On Behalf of | Aug 20, 2021 | Sexual Harassment At Work

Sexual harassment is a form of bullying. One person uses physical, verbal or psychological tactics of sexual nature to make the other person feel smaller. Workplaces can be full of power plays, and sexual harassment is one of the worst kinds.

Anyone can suffer from sexual harassment at work. While no one is exempt, some people are more likely to suffer than others. For example, immigrants without the right to work, young workers, people with mental health issues, or working alone are all common targets. Anyone harassing them may feel they can get away with it because the person will be too afraid of losing their job or of people not believing them to speak up.

Sexual harassment is a way to exert power over another person. It could be to persuade them to do something, such as when a boss offers a pay rise in return for sexual favors. Or it could be to control someone a person feels threatened by.
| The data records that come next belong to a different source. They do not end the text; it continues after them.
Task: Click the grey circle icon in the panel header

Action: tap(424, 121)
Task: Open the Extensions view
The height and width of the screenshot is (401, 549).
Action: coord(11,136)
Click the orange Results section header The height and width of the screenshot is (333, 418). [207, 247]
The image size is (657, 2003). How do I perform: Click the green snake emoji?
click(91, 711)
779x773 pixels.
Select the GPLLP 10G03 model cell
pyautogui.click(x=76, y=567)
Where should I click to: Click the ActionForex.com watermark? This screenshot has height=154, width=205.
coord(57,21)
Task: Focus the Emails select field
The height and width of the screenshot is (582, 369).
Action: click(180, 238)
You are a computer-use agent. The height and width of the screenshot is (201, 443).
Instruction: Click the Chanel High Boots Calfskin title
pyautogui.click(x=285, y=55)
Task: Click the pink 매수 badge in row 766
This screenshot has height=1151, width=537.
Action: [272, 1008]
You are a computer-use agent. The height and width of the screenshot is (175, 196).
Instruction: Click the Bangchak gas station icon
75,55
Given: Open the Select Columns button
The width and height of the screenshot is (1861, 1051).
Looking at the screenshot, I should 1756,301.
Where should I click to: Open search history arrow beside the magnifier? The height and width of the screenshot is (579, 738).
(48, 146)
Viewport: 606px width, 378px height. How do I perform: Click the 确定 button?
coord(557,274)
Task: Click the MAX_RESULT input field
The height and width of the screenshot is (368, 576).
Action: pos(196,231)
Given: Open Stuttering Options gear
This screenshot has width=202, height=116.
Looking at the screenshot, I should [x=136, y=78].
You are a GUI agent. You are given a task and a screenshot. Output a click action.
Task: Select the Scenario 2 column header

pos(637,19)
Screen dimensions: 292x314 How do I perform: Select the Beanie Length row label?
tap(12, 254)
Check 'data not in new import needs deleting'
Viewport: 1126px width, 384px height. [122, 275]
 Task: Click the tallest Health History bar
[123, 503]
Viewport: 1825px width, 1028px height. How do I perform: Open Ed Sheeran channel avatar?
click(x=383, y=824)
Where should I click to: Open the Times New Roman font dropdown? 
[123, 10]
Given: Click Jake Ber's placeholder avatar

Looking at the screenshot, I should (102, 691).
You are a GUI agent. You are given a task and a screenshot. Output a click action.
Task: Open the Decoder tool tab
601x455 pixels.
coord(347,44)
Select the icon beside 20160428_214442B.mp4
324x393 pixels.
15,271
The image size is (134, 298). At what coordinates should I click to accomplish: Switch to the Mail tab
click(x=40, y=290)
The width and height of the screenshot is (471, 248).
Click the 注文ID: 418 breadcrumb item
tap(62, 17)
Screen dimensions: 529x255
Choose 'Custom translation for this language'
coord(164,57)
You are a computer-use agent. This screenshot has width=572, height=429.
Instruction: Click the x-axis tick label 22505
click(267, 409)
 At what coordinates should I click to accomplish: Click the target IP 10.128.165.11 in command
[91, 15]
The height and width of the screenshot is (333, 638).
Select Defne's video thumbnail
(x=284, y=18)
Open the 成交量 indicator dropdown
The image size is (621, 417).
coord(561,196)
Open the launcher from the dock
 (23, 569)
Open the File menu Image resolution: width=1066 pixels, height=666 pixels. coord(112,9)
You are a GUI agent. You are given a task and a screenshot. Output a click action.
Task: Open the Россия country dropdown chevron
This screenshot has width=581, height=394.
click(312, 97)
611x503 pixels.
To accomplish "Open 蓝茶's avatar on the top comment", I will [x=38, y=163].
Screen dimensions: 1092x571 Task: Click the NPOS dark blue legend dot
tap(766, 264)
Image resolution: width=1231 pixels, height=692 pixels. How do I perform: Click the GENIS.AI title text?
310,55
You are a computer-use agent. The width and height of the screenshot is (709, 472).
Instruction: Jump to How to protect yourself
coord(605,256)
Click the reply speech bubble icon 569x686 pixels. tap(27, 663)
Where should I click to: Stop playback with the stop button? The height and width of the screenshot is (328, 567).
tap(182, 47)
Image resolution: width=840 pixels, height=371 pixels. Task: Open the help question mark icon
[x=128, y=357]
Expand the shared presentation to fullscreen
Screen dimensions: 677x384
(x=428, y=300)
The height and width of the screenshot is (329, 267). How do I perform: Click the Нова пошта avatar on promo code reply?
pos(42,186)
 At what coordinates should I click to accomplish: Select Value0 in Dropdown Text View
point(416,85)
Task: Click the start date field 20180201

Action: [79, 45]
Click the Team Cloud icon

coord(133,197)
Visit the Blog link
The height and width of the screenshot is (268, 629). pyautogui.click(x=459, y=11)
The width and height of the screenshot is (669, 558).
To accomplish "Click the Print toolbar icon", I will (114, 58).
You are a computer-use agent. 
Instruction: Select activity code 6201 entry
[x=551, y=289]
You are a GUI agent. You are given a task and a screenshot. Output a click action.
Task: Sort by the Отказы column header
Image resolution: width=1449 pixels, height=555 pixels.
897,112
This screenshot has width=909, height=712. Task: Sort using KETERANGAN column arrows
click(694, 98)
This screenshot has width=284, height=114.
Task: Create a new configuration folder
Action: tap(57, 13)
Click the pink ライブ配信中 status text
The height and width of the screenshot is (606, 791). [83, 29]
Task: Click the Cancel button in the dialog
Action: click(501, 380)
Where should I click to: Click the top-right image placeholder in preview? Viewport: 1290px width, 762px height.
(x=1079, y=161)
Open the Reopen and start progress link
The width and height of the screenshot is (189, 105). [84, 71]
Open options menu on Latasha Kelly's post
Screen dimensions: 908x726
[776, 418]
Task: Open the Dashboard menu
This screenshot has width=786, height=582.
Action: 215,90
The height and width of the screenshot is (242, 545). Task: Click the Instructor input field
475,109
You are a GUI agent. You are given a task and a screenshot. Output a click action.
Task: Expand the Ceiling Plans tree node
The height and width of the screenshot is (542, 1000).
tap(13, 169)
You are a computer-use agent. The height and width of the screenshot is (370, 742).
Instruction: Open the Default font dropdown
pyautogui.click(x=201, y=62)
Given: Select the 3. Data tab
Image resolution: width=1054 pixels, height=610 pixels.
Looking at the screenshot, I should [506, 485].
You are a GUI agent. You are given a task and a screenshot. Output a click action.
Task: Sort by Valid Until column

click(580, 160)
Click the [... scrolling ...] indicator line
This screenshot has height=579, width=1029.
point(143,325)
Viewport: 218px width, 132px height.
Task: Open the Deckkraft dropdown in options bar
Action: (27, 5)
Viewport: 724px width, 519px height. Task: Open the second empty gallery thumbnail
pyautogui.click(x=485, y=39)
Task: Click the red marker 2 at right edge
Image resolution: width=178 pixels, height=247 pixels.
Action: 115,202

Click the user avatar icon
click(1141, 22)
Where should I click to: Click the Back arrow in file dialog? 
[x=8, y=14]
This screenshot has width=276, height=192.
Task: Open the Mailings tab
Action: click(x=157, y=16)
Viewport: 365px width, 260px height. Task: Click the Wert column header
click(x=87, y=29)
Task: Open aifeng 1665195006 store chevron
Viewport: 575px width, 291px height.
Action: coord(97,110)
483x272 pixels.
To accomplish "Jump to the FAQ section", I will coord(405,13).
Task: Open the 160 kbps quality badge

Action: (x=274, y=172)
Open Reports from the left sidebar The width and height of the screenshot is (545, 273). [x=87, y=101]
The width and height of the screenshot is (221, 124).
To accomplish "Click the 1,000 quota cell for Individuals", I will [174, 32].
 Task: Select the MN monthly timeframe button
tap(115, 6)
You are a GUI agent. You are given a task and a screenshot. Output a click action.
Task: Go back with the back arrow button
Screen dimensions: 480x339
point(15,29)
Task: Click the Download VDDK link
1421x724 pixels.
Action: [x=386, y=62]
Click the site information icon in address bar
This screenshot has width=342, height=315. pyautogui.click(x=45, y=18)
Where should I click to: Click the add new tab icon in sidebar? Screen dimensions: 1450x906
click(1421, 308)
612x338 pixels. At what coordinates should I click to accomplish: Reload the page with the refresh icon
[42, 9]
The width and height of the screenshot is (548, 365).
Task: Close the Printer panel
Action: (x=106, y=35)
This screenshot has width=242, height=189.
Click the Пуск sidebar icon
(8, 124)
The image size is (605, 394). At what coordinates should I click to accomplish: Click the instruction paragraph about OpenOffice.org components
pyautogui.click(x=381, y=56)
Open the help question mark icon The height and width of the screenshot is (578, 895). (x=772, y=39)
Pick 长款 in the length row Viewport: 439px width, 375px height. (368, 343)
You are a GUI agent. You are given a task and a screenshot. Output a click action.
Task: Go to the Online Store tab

For example, male executives may make sexual comments about a talented female colleague they are afraid will overtake them to belittle her and “keep her in check.” Someone with racist views might inappropriately touch a female Muslim colleague or a transgender worker in the hope of making them so uncomfortable they quit.

What does getting sexually harassed say about you?

Harassers and their defense teams often portray the victim as somehow responsible for the action that happened to them. They may accuse them of dressing provocatively or being flirty. Yet, the only person responsible for sexual harassment is the perpetrator and perhaps your employer if they did not take adequate action to stop it. Sexual harassment is illegal, and there are legal avenues available to stop it and claim compensation.